I have posted this before for others with similar questions. Having a name and registering an entity does not prepare you for a business.

Where is your business plan? From your questions you have zero concept and my impression is you think you can just grab a basic trauma bag and sell yourself for a standby event.

I am a business owner. I speak facts.

You are going to have lots of overhead. In order to provide medical care, you will need a Medical Director. This is a private business and therefore you cannot use the county or regional medical director. This ignorance alone makes me strongly suggest you go do lots more homework and come back when better prepared.

After the Medical Director who will need a salary which also will reflect his own insurance costs (medical mal and such) your new entity is going to need Medical Malpractice insurance and Worker's Comp insurance. To sell yourself to standbys, you have to prove you have this coverage in effect and typically you need a 1M/3M aggregate minimum.

No public event is going to touch you without these things because it then makes them liable for your action or inaction.

You need a lawyer. As a small business, find a friendly one who will be available but affordable on per diem basis. The lawyer should review any contracts you entertain. Should also help you write/develop internal policies and procedures which are all part of a normal business and required contractually. If the lawyer is unable to assist then you are going to need a consultant to assist you with these things.

[Stored data]
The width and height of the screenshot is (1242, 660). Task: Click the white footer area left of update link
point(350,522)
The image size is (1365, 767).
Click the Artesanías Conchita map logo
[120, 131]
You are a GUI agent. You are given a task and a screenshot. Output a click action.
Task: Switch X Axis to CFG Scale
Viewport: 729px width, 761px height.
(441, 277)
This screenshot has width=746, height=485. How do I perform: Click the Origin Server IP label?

_TASK PROMPT:_ In the advice on starting a medical standby business, what coverage minimum does the writer say is typically needed?

_OUTPUT OF THE EXERCISE:_ A 1M/3M aggregate minimum.